Cleanup and restoration professionals say a big variable is what you don’t see.

“A misconception is, ‘Hey, if I just see blood, all you have to do is clean that,”‘ said Tina Bao, senior vice president for marketing and sales at Aftermath, a company that also services the region.

Perhaps the most mercurial factor is the customer.

“People’s lives are interrupted,” Riker said. “That’s the worst part.”

At Aftermath, employees go through regular training to learn how to work with victims. They’re reminded to avoid certain expressions – “shooting someone an email” is a no-go, Bao said. Empathy tops the list of qualities the company seeks in applicants.

“We can always teach them technical aspects of what we do, but you can’t teach that compassion,” she said.

For Riker, the hardest part is explaining the job to his clients.

He remembers talking to a woman whose husband shot himself after discovering his cancer had recurred. He remembers her yelling.

“What’re you doing? Why are you stealing my mattress?” he said she screamed at him. “My husband’s going to be home. He’s going to need somewhere to sleep.”

In situations like those, Riker says he does his best to explain the process as gracefully as possible. Sometimes, he said, he breaks and gets choked up. When he leaves a scene, he said he prays.

“How would you treat your family?” Riker said. “How would you want to be treated?”

That kind of response is called vicarious traumatization, says Michelle Lange, a clinical psychologist in Newport News. A person could experience traumatic stress symptoms without having been through the trauma firsthand.

“I might start experiencing some of those same traumatic symptoms, which is an impact on mood … or just negative views of the world or humanity,” Lange said.

For Riker, it’s a matter of separating himself. But every so often, it hits home.

“What would you do if that was your grandmother?” he said. He said he’s exposed to the most gruesome, intimate details in a person’s life. For many customers, this is the worst day of their life.

“You really have to desensitize,” Riker said. “Not close off but just take a step back.”

That could be a good thing, Lange said. But the more a person’s exposed to trauma, the more likely it is a person might become numb. Repeated exposure to something might normalize it.

“That is a protective factor because it allows the person to do their job. It causes more good than harm for them in their line of work, but in their personal life, it could cause problems,” she said.

Riker says the people who suffer are his employees’ families, whom they rarely see. During Hurricane Matthew, his crews pulled 20-hour workdays for several weeks.

“It probably cost my first marriage, and there’s probably other guys that would say the same thing,” Riker said.
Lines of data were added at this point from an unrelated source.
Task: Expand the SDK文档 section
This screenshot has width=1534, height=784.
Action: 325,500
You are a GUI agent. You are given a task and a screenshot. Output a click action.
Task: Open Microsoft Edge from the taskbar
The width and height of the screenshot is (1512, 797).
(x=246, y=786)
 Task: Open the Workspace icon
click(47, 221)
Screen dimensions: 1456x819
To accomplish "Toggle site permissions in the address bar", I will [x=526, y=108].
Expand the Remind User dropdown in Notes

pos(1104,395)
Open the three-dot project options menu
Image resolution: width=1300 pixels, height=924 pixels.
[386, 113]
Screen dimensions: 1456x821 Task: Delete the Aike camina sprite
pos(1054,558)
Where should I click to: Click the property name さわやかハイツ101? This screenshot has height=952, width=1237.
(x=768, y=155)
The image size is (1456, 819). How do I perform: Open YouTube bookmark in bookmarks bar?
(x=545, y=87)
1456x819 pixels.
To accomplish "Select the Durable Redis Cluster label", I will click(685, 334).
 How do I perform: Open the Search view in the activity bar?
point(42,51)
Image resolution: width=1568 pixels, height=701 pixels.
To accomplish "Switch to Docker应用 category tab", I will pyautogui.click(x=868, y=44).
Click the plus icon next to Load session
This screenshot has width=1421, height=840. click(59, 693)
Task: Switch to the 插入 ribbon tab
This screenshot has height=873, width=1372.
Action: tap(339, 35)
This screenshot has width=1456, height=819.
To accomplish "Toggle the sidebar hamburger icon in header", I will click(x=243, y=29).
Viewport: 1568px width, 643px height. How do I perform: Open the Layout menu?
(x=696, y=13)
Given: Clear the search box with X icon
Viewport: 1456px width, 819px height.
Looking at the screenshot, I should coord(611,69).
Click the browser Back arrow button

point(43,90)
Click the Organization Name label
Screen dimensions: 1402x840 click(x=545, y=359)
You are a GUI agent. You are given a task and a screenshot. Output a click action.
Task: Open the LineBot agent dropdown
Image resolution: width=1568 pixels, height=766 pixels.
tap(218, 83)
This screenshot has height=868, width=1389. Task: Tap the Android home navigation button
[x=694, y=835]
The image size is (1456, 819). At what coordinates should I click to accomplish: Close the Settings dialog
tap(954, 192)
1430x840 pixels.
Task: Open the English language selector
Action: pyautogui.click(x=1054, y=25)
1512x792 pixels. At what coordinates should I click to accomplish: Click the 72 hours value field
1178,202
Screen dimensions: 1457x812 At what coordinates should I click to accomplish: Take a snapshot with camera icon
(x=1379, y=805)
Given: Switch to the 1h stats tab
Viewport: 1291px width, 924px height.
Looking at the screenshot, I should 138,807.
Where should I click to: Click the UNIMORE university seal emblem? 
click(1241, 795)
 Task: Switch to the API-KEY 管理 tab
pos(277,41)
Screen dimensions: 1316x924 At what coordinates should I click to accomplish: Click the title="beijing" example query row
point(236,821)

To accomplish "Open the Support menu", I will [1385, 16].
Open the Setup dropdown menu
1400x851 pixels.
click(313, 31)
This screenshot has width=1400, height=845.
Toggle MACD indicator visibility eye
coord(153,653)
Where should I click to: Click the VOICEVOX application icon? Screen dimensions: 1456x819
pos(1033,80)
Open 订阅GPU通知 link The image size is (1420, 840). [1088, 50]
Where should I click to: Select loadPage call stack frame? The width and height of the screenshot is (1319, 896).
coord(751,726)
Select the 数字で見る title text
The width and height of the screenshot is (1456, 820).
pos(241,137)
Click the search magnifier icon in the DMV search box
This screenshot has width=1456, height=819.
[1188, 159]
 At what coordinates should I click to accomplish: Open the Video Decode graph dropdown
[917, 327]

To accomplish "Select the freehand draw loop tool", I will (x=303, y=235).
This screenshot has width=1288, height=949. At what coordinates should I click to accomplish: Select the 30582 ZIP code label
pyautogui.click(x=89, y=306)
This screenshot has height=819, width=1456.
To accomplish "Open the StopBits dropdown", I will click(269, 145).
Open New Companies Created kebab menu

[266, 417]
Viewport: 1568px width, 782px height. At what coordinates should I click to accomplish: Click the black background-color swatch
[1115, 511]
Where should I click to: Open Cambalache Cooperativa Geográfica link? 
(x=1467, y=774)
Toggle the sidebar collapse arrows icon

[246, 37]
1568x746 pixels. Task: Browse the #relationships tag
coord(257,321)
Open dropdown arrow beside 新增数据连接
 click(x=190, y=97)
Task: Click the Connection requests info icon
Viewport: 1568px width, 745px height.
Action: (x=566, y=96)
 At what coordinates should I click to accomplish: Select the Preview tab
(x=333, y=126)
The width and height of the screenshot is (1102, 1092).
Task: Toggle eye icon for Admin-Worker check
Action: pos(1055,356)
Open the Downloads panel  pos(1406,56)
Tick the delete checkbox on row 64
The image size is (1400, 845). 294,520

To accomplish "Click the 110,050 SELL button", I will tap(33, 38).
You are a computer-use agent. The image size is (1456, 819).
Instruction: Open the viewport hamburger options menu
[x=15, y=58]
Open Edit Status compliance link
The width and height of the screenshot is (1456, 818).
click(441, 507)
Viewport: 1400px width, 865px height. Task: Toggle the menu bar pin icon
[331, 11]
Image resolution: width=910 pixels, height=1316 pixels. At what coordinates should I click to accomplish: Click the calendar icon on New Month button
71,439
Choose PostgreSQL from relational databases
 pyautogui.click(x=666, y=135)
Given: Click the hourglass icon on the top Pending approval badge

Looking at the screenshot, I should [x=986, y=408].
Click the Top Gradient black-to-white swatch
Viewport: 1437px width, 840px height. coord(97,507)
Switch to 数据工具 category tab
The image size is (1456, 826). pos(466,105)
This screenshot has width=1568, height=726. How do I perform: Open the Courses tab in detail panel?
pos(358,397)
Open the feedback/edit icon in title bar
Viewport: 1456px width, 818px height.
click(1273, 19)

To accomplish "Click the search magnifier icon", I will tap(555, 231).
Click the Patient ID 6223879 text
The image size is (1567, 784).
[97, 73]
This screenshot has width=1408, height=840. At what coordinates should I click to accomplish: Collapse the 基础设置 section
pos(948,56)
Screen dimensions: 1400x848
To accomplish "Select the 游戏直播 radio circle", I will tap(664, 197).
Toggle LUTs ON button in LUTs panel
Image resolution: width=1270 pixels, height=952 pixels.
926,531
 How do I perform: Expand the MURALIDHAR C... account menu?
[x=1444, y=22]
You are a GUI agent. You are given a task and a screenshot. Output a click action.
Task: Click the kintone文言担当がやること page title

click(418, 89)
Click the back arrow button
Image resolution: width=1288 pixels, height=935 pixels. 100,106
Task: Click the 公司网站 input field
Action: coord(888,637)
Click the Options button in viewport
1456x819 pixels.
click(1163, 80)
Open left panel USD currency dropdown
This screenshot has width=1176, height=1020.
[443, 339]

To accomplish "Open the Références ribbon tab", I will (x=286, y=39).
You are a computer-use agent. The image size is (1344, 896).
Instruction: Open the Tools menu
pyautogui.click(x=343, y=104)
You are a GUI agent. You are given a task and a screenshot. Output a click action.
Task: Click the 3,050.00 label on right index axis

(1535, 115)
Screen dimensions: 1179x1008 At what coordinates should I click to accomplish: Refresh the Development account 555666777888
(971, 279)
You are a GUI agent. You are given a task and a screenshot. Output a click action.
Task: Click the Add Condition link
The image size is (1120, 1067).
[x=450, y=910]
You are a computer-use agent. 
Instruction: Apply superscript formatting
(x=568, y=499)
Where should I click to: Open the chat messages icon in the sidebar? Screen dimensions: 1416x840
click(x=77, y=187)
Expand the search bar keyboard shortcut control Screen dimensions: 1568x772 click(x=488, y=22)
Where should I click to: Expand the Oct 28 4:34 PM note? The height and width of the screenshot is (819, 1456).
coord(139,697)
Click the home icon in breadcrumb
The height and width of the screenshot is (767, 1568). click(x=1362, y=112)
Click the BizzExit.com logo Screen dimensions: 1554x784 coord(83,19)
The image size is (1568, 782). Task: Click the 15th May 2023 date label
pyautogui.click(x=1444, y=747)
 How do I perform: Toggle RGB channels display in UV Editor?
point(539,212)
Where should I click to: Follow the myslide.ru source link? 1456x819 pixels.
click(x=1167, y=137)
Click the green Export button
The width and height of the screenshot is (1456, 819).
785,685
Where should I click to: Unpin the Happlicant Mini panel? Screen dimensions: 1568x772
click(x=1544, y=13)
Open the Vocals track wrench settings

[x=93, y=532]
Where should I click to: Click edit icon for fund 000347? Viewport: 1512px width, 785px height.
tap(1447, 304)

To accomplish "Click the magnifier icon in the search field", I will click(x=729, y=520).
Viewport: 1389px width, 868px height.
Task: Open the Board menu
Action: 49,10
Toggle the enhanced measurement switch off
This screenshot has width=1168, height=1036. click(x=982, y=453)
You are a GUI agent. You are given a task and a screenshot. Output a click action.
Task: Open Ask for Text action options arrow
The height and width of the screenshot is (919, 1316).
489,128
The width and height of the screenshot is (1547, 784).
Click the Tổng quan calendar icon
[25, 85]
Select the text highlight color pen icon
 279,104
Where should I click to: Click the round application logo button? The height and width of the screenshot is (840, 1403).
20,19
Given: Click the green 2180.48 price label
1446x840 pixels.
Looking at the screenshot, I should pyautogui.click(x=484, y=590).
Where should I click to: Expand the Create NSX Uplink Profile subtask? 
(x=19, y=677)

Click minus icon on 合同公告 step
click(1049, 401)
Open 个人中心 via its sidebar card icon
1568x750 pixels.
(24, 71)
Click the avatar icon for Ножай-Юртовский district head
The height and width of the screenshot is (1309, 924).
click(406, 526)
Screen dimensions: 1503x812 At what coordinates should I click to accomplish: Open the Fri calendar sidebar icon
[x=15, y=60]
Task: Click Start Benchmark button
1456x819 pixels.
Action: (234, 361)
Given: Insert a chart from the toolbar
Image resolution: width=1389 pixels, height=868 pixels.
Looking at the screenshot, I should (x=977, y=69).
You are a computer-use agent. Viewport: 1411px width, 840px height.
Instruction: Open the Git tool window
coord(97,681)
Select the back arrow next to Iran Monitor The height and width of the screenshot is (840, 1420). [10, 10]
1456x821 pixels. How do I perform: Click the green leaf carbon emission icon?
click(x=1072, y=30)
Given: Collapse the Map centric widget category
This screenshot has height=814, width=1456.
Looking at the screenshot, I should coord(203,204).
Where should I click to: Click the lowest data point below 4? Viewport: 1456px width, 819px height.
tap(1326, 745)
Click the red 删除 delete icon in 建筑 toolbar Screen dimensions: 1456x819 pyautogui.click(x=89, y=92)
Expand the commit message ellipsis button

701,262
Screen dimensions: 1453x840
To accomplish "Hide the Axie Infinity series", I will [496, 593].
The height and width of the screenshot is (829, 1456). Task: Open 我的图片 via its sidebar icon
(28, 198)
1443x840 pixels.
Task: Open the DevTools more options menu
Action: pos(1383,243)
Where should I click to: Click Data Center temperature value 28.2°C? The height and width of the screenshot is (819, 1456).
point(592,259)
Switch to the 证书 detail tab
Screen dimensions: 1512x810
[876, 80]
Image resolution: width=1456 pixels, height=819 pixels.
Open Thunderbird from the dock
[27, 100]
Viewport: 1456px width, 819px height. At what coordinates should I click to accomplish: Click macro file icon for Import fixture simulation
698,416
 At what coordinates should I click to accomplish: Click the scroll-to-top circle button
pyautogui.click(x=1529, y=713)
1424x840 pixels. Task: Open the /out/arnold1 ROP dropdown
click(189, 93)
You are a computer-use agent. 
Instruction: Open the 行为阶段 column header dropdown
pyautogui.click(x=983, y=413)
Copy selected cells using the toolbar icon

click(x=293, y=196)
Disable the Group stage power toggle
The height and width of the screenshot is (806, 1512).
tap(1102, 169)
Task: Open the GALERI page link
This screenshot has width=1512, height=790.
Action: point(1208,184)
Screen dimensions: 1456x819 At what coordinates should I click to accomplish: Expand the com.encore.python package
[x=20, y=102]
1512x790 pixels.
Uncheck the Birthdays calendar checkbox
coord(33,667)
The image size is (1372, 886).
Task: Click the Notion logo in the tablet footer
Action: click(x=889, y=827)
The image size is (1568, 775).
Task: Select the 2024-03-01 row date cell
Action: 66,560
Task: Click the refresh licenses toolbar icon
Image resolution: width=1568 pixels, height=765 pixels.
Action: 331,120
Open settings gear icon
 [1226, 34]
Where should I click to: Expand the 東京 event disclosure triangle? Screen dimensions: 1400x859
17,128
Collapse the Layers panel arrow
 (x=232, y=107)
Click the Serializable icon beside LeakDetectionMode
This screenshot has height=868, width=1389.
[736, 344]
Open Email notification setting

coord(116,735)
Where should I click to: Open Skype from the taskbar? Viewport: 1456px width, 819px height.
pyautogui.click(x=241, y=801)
But he loves his job. He doesn’t flinch when he talks about blood or the things he’s encountered throughout 18 years in the industry. He wishes it were as easy as it’s portrayed in “Sunshine Cleaning” – a quippy 2008 indie flick in which a woman starts a cleanup and restoration business with her sister to send her young son to private school. The women handle messes with a humorous approach.

Cleanup and restoration means getting to the root of a problem to find the damage. Employees are required to go through hours of training, and the companies adhere to guidelines to dispose of biohazards.

“There’s a need for the work,” said Price, who’s been in the funeral industry for 42 years.

If something’s been decomposing for days, crews need to get into the structure of a house and identify where fluids have leaked. Riker’s torn down walls, thrown out computer monitors and pulled up a floor-full of carpeting – just to get rid of damage.

But someone has to do it.

“You just gotta know that you’re helping people,” he said.